More about Sectarianism #pisky

We are still working through the outcomes of the Scottish Government’s Advisory Group on Tackling Sectarianism.  So today I was in Edinburgh for a meeting about one of the outcomes of the Report – to help ‘Religious leaders develop increased commitment to modelling how to respond to/overcome sectarianism’

It was a lively and interesting meeting.   Chair of the Advisory Group, Dr Duncan Morrow, spoke about sectarianism as a plant – roots, leaves, branches, flowers.  Others have described it as a systemic phenomenon.  I’ve spent much of my life in a toxic sectarian environment so I’ve had a lot of time to think about it.
We talked about how we might do some things which might combat sectarianism – sharing aspects of the training of clergy for example.  And we hovered a bit on the edge of seeing it as a religious phenomenon which churches need to solve.

So here are two things which I think about:

Firstly sectarianism is not primarily religious.  Churches may be the markers of division – but they are not the division itself.  I think that is true so far as it goes.  But my experience in Northern Ireland was that there was a complex relationship between churches and sectarianism.  Churches were part of a society in which sectarianism was a systemic phenomenon – so churches were to some extent artificially strengthened by the ‘headcount’ element of sectarianism.  In that sense, churches can be complicit.  But we used to say that, if they were strengthened numerically, they were also hollowed-out spiritually.

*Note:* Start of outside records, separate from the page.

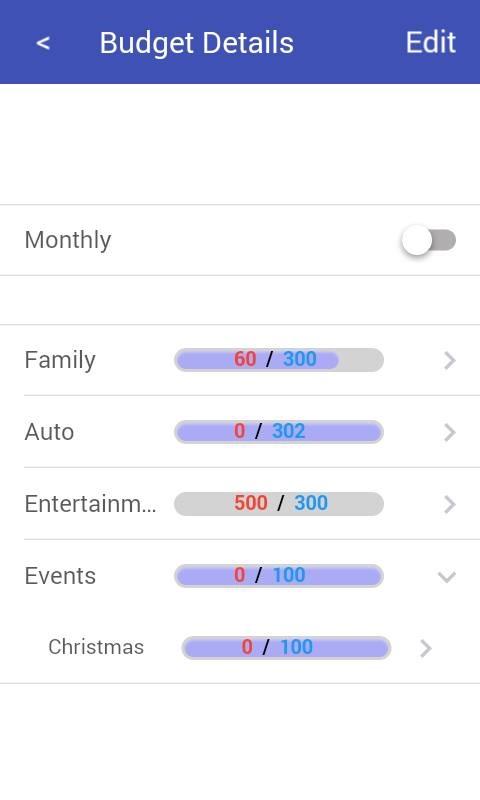Image resolution: width=480 pixels, height=800 pixels.
Task: Open the Entertainment row chevron
Action: click(449, 504)
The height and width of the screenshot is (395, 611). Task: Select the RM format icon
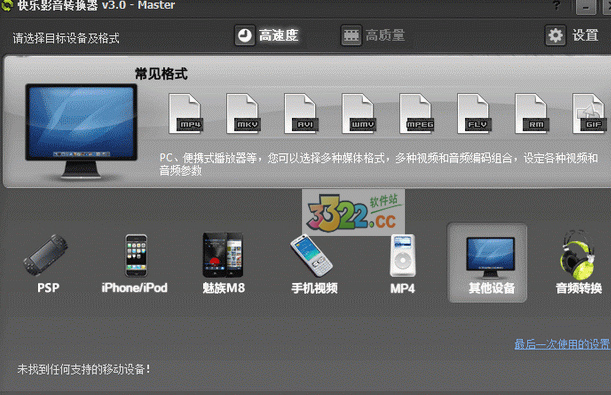(x=532, y=114)

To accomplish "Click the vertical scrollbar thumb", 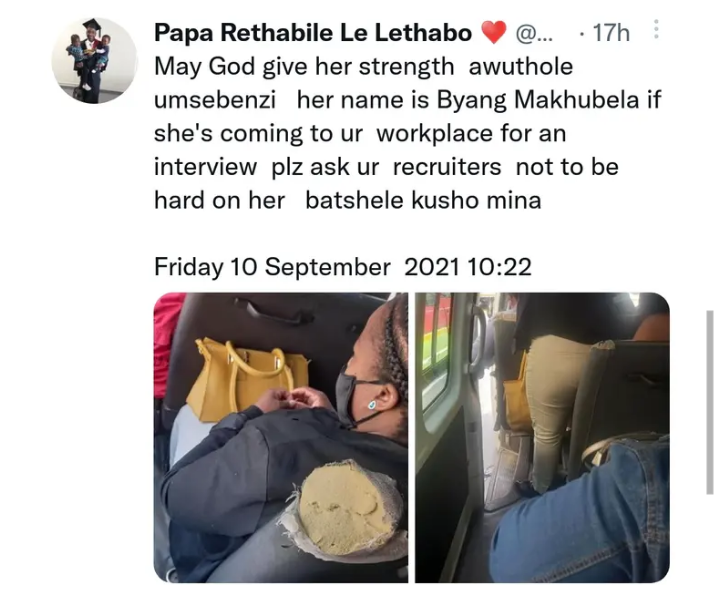I will tap(710, 402).
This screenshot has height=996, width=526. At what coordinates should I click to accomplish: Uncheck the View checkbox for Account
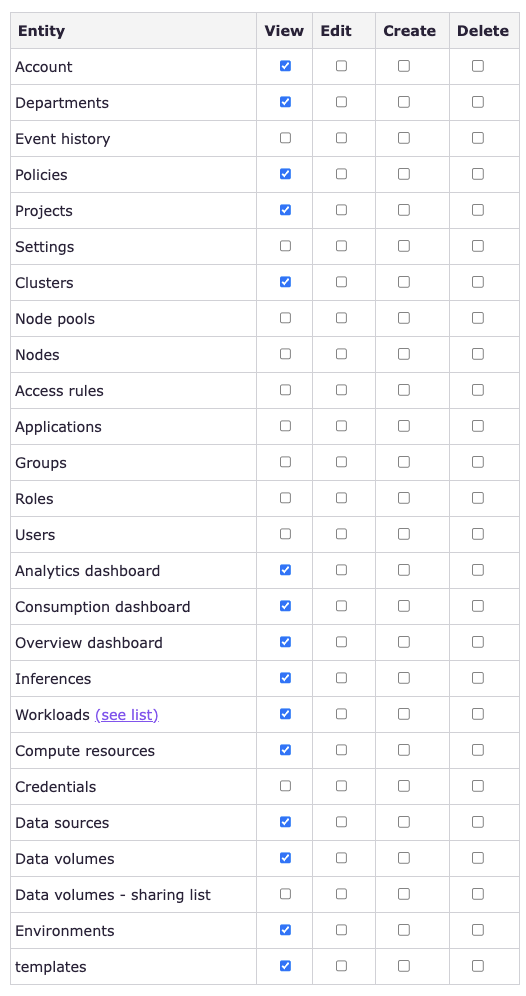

Secondly, it seems to me that sectarianism isn’t just about Protestants and Catholics, about the football terraces of Scotland or polarised communities.  There are situations which are akin to sectarianism – when churches become the bearers of identity for groups and communities because there is no obvious alternative.  To some extent, that is what happened to my community of origin – the Protestant community of Southern Ireland.  After the Partition of Ireland, they were a minority without an obvious expression of their political or cultural identity.  Throughout the history of the Irish Republic, the number of TD’s from the Protestant community has been vanishingly small.  So to some extent they invested their identity in the Church of Ireland.

In the very different context of Scotland – also a context in which their are interwoven minorities – I can see how churches in general and the Scottish Episcopal Church in particular – can become the bearers of at least part of people’s identity.  It’s entirely understandable.  But it has a significant impact on the character of any church. And that’s part of what we work with.